Bug 270805 - loader.efi: crashes with USB device attached
Summary: loader.efi: crashes with USB device attached
Status: Open
Alias: None
Product: Base System
Classification: Unclassified
Component: bin (show other bugs)
Version: 13.2-RELEASE
Hardware: arm64 Any
: --- Affects Only Me
Assignee: freebsd-bugs (Nobody)
URL:
Keywords: crash, loader
Depends on:
Blocks:
 
Reported: 2023-04-12 21:17 UTC by Robert Clausecker
Modified: 2023-04-28 22:25 UTC (History)
4 users (show)

See Also:


Attachments

Note You need to log in before you can comment on or make changes to this bug.
Description Robert Clausecker freebsd_committer freebsd_triage 2023-04-12 21:17:38 UTC
I am running FreeBSD 13.2 on my Windows 2023 Dev Kit.  I had to apply D37765 and cherry pick D38031 to get this to work.  hw.pac.enable=0 is needed in /boot/loader.conf to make the kernel boot.  I have installed FreeBSD on ZFS on the internal NVMe SSD.
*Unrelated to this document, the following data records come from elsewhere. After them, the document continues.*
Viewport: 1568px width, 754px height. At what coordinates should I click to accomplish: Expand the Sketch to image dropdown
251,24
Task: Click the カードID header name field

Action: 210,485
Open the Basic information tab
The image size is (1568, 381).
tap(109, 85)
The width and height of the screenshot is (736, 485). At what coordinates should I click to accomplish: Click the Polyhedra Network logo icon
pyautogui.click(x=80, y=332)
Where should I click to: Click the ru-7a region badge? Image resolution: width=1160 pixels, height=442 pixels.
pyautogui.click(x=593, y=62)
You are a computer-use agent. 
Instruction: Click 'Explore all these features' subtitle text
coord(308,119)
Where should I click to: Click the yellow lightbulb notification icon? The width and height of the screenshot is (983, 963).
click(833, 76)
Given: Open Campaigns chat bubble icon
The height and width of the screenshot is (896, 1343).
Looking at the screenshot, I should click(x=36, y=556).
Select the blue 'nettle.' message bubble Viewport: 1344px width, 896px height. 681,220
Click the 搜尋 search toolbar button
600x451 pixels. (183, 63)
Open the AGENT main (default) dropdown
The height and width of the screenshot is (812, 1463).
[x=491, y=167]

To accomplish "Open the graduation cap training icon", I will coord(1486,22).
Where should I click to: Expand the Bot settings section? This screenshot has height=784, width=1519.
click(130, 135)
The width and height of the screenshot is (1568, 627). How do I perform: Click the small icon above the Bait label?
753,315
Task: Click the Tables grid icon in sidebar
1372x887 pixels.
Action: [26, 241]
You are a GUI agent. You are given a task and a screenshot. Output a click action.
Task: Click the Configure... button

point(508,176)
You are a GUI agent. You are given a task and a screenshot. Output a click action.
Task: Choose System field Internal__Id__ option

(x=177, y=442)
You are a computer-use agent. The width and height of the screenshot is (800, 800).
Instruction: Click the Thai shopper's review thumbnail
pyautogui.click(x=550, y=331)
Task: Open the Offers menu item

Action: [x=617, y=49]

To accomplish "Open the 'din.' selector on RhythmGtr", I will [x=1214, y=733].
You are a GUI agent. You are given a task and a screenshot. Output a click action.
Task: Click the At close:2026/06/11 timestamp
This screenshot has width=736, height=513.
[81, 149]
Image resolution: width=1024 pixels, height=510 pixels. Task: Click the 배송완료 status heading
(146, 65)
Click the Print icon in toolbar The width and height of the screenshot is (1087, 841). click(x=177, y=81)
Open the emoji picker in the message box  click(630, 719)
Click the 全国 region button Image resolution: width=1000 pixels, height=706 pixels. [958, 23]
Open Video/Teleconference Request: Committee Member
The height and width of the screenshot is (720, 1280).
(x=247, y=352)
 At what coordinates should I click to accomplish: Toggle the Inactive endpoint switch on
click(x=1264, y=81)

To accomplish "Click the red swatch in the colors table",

Now I have noticed the following problem: if I have any USB storage device attached during boot, the loader crashes with a synchronous exception after displaying the beastie menu.  I have unfortunately not managed to capture the address shown.

With no USB storage device attached, the device boots just fine.

Due to the device now being in a data center I will not be able to do any boot loader testing.  I can however provide you with any other information you might need and give you copies of the binaries involved.
Comment 1 Warner Losh freebsd_committer freebsd_triage 2023-04-13 18:50:52 UTC
Is it any USB device? Or one particular one? I boot 20 times a day with USB storage devices attached to my UEFI FreeBSD test machine sometimes... So there's something different about your setup we need to understand.
Comment 2 Robert Clausecker freebsd_committer freebsd_triage 2023-04-13 21:22:41 UTC
(In reply to Warner Losh from comment #1)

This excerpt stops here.